Forge Component
(26)
Published on 28 Sep by Wei Zhu
26 votes
Published on 28 Sep by Wei Zhu

Hi Wei - can you update to support Long Integer type for StartIndex?

I've got CSV files that are longer than 65k rows that I need to parse... 

Thanks!


Hi Taka-San


Currently StartIndex is Integer and its max value is 2,147,483,647.

So i think it should be fine with 65k rows. 

But if you had any problem with it, please let me know. 


Regards

Wei

Hi Wei-san, 

Sorry, I meant longer than the max signed 32-bit integer - so more than 2,147,483,647.

Any chance you can change the StartIndex to be Long Integer Type?


Also - can you also return cntNum (the actual number of rows that it received) in LoadCSV2RecordList?

Otherwise - if I looped to get a large number of rows multiple times, how can I know whether I finished reading all of it?

For example, if the file has 1000 rows, and I tell it to read 300 rows at a time, I want cntNum to tell me:

Loop 1: StartIndex: 0, MaxNum: 300, cntNum: 300 

Loop 2: StartIndex: 300, MaxNum: 300,cntNum: 300 

Loop 3: StartIndex: 600, MaxNum: 300,cntNum: 300 

Loop 4: StartIndex: 900, MaxNum: 300,cntNum: 100 

Loop 4 means I read the whole file because MaxNum > cndNum 

Otherwise, when can I know I finished reading the whole file when I loop?

(This is important if the CSV file has more than 2^32 rows and I have to use a Timer to read a little at a time for batch processing)


Solution

I customized the CSVUtil and put a copy in my Forge component:

https://www.outsystems.com/forge/Component_Overview.aspx?ProjectId=6111

Modified CSVUtil 1.10.3: Updated LoadCSV2RecordList Action:

  • StartIndex (int-->long)
  • MaxNum (int-->long)
  • Added output parameter cntNum (long) for number of Rows actually read


Solution

Hi Taka-San


> When can I know I finished reading the whole file when I loop?

  You can check the length of the list.

  If it is zero, then it mean there is no more data.


>  This is important if the CSV file has more than 2^32 rows and I have to use a Timer to read a little at a time for batch processing

   If you have file has more than 2^31, this mean your file will 20GB+. (Assume at least 10 Bytes per row)  

  At that case, you'd better split that file to small files at first. Because

  - Every time you call LoadCSV2RecordList, it will parse from first row and to StartIndex.

    Usually this overhead can be ignored, but if your file are huge, there are serious performance issues.

 - If you can split to small files and have enough server resource, you can use BPT to do Parallel Processing.

 

Best Regards

Wei

=== Record set ===

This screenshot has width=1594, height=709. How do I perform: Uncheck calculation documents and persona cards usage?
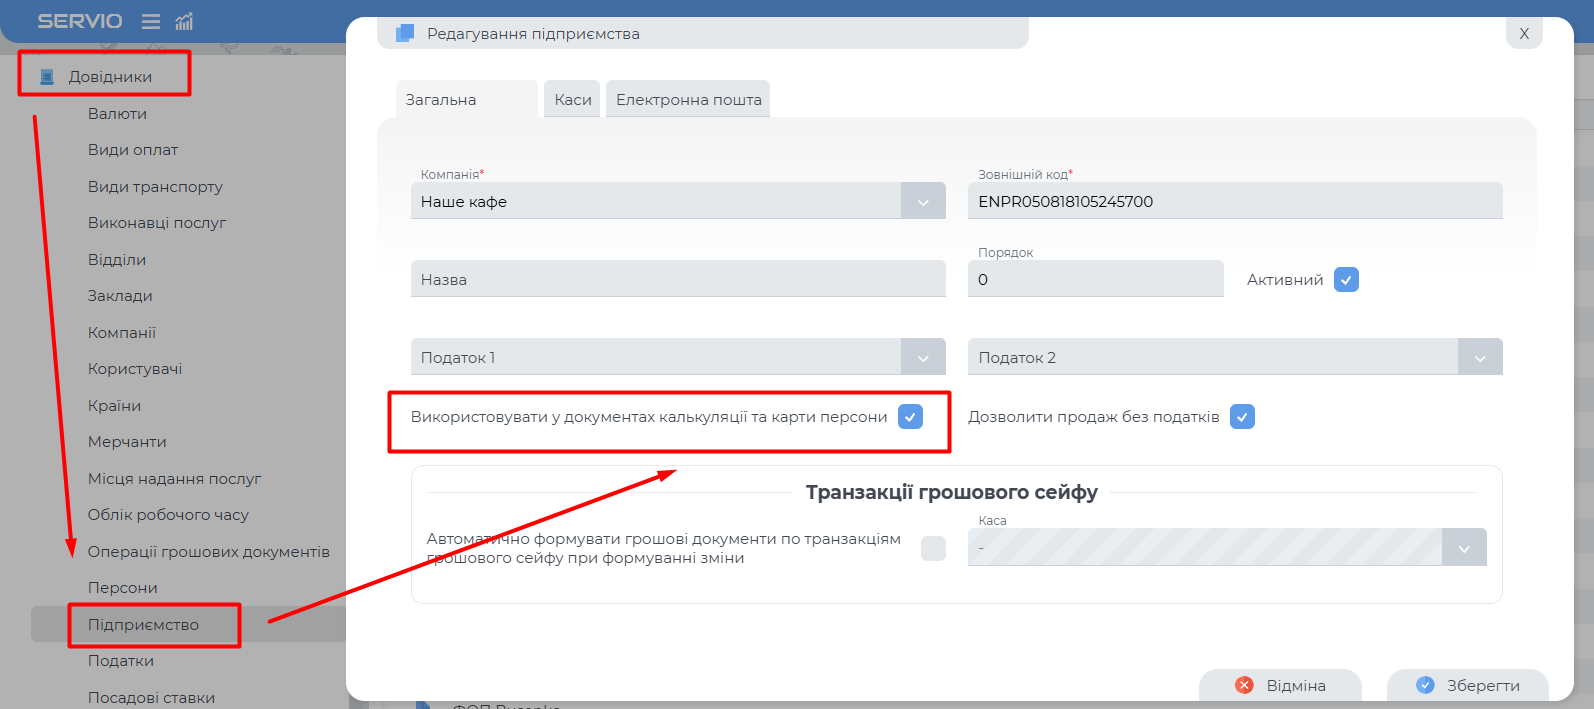[x=910, y=417]
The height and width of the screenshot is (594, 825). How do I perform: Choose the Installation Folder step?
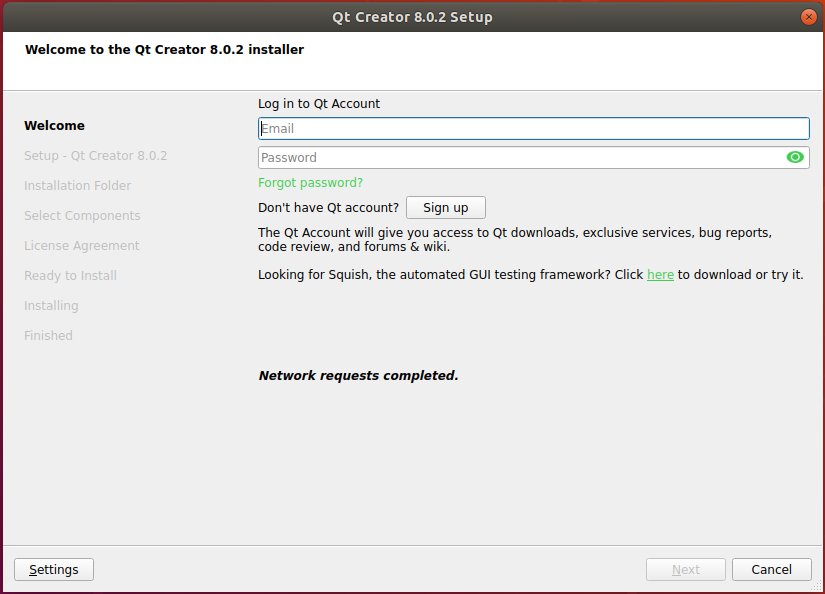coord(77,186)
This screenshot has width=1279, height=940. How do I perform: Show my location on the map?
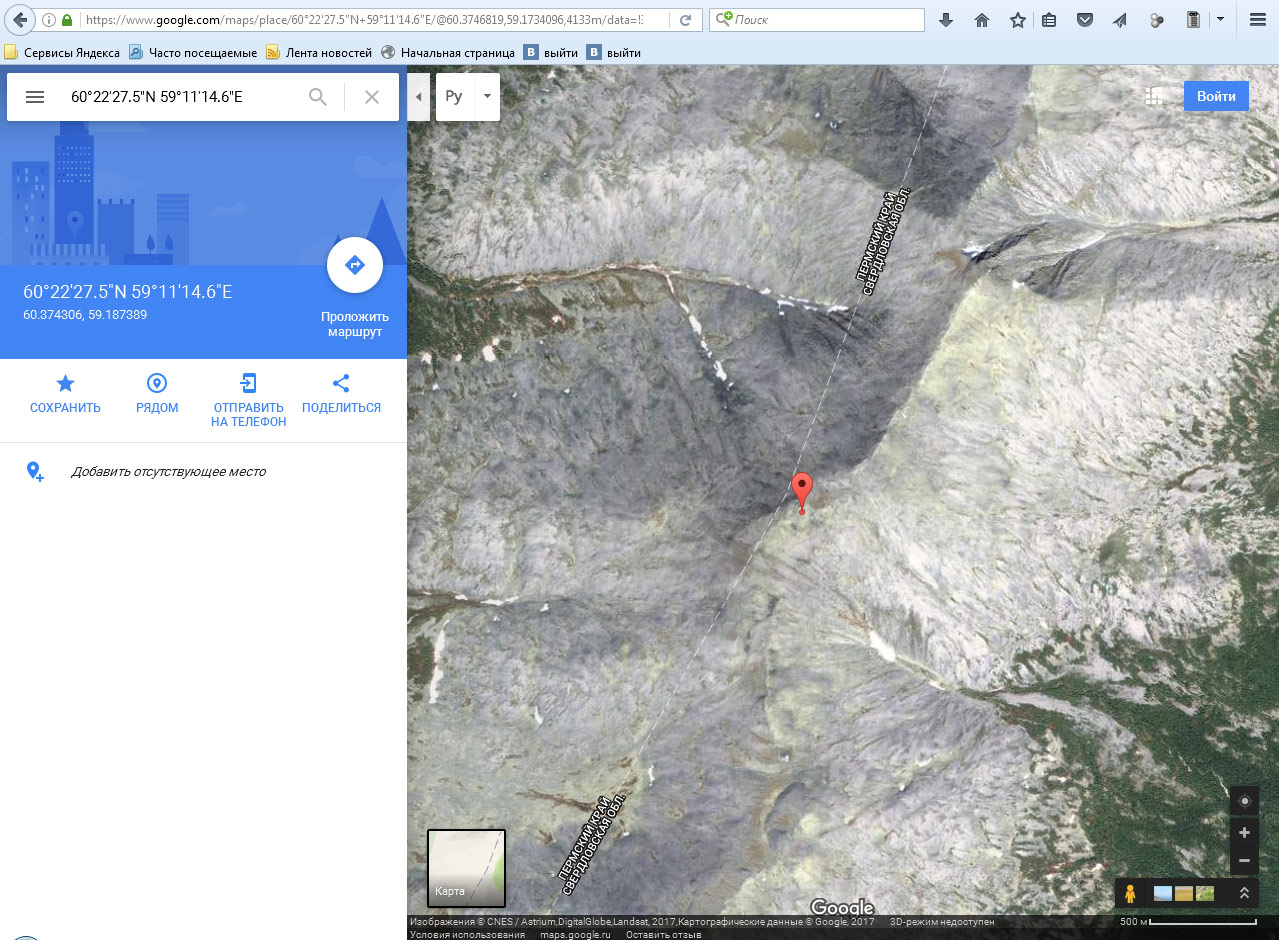pyautogui.click(x=1244, y=801)
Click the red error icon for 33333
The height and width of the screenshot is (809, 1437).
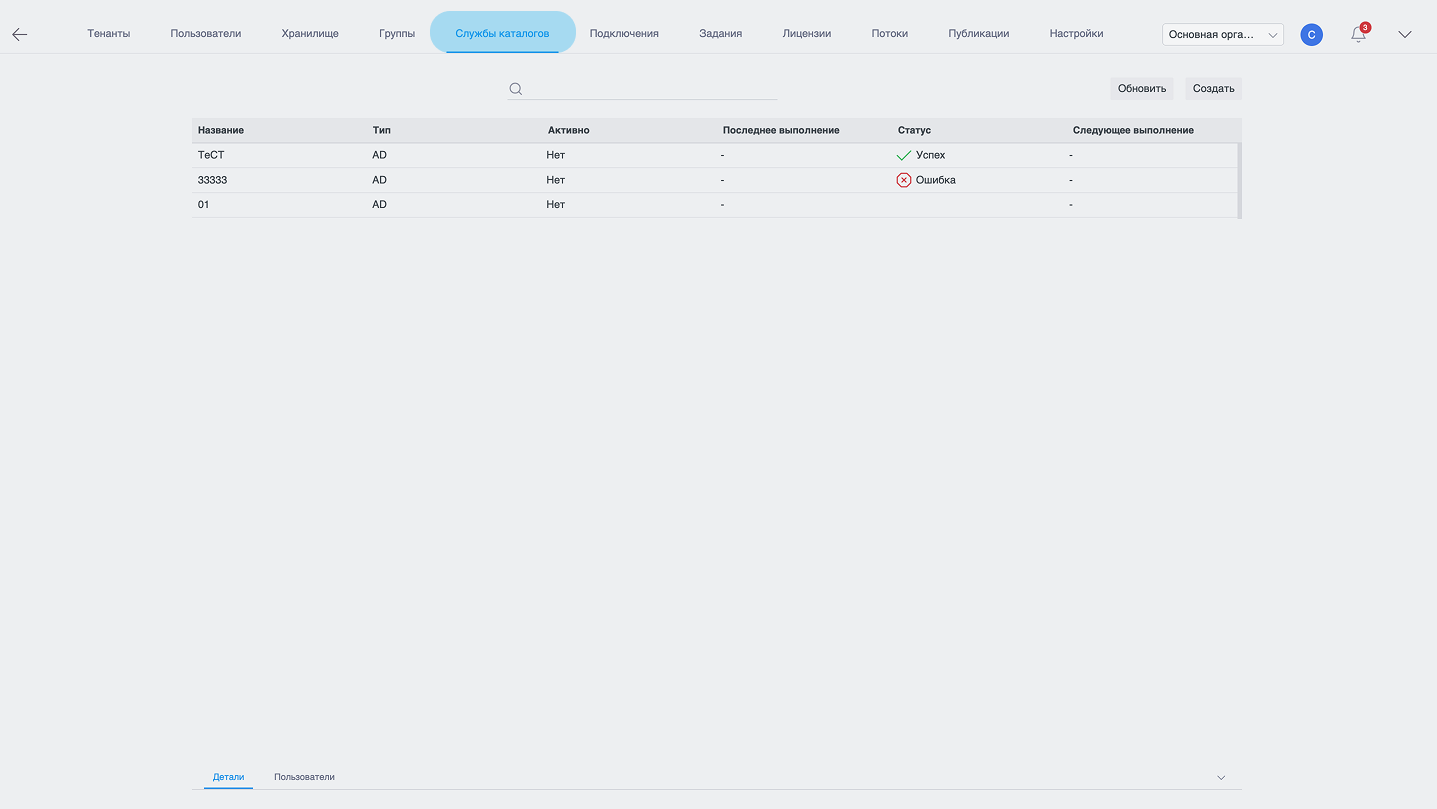pyautogui.click(x=904, y=180)
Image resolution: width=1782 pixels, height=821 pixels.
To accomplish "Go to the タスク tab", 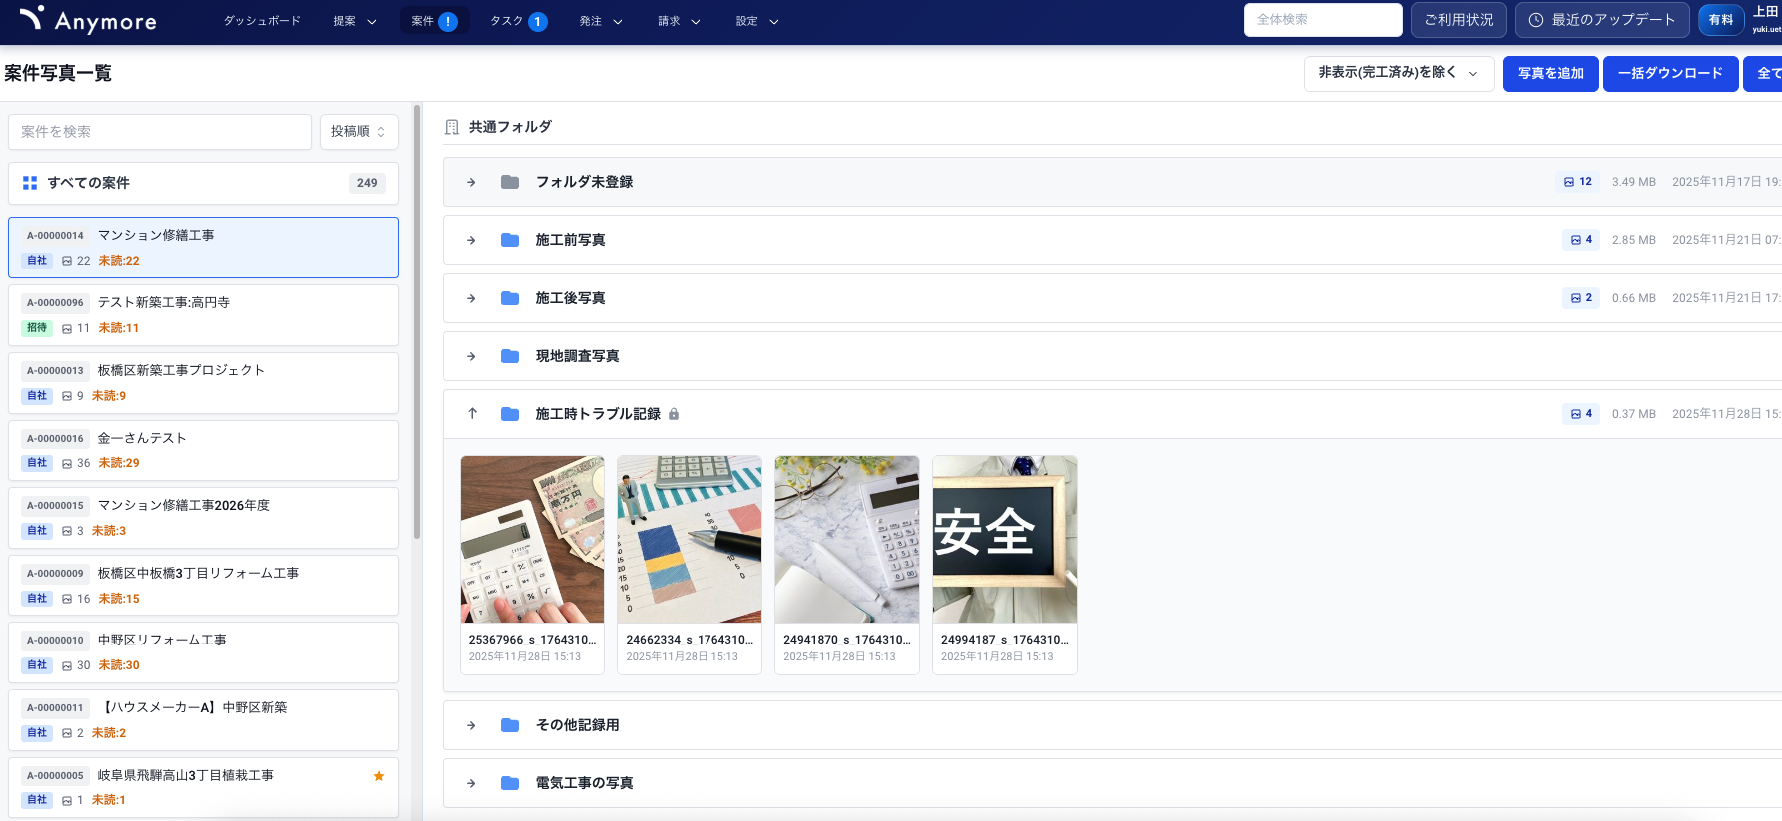I will 517,21.
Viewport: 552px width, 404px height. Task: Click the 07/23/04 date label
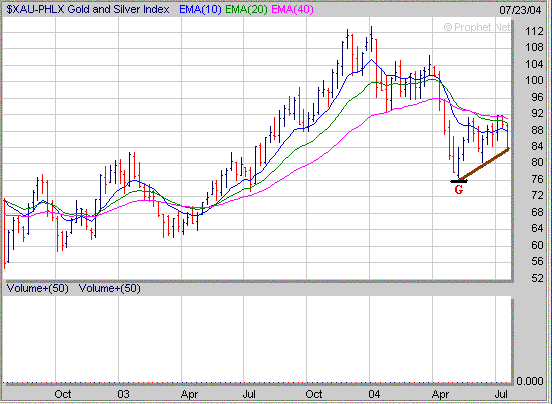click(520, 10)
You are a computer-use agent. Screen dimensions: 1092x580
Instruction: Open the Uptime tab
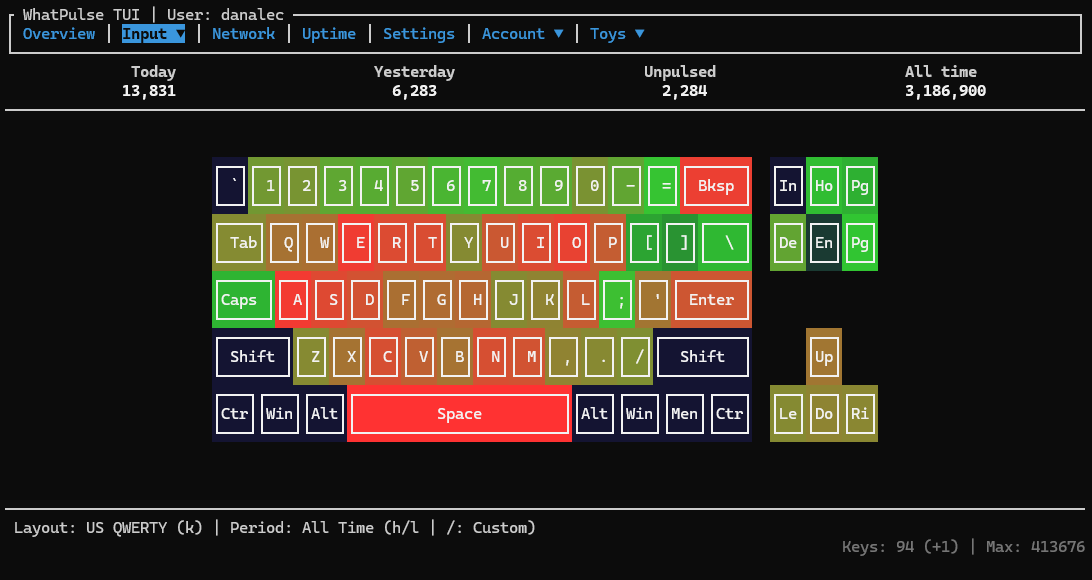tap(328, 34)
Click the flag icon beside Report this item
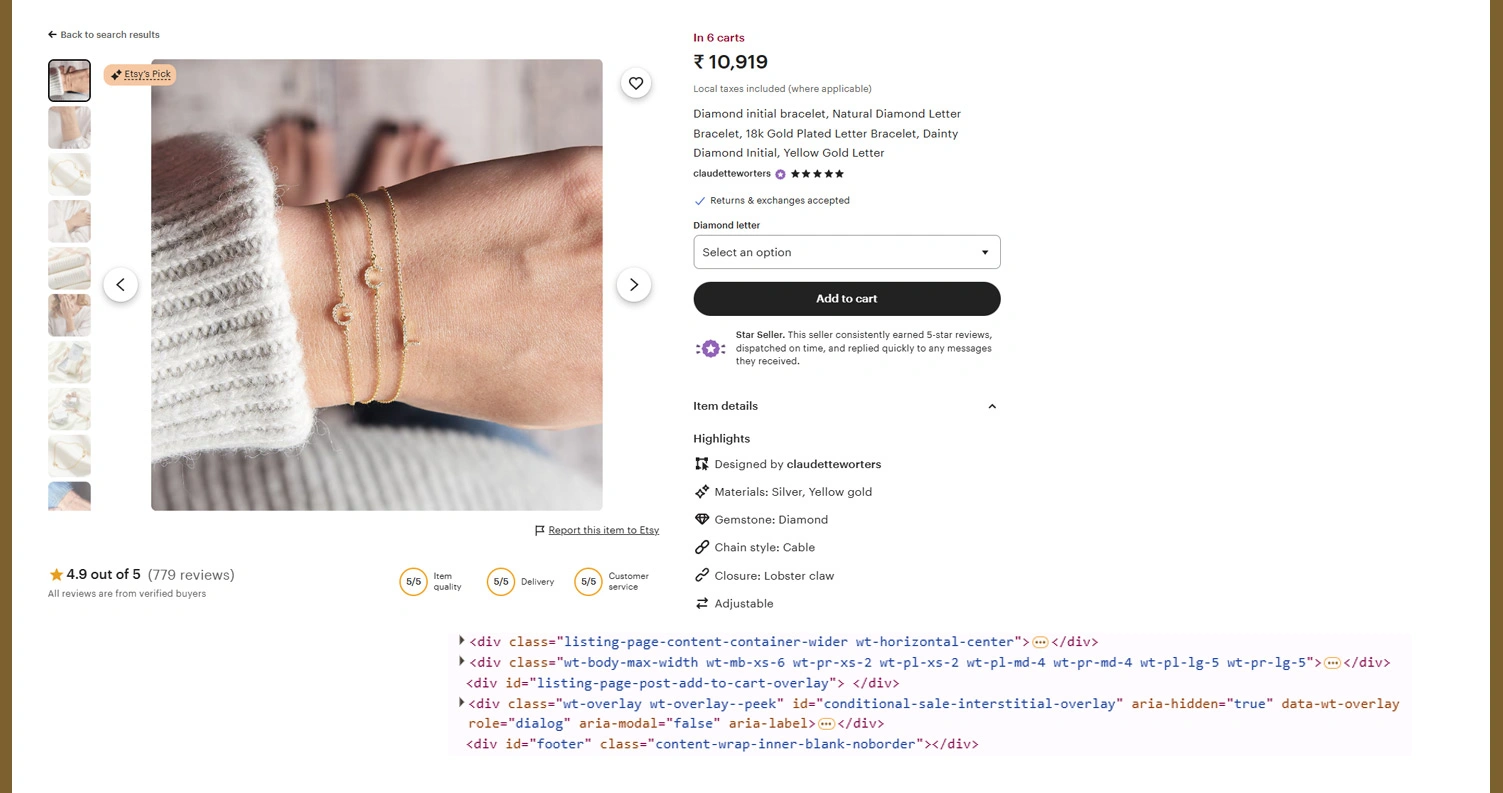 click(x=540, y=530)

=== The tasks ===
A: In the CSVUtil thread, write out the part that opens with the words "You can check" and closes with "and to StartIndex.", swapping "Every time" for "Each time".
B: According to the CSVUtil thread, what does Wei say to check in order to know that there is no more data to read?
C: Decide whether each statement agrees with the CSVUtil thread, and quote the words that decide it.
(i) The modified CSVUtil changed MaxNum from int to long.
(ii) Wei says the overhead of parsing from the first row can usually be ignored.
(iii) The file in the looping example has 900 rows.

=== Exercise solutions ===
A:
You can check the length of the list.

  If it is zero, then it mean there is no more data.


>  This is important if the CSV file has more than 2^32 rows and I have to use a Timer to read a little at a time for batch processing

   If you have file has more than 2^31, this mean your file will 20GB+. (Assume at least 10 Bytes per row)  

  At that case, you'd better split that file to small files at first. Because

  - Each time you call LoadCSV2RecordList, it will parse from first row and to StartIndex.

B: Check the length of the list; if it is zero, there is no more data.

C:
(i) Yes: "MaxNum (int-->long)"
(ii) Yes: "Usually this overhead can be ignored"
(iii) No: "if the file has 1000 rows"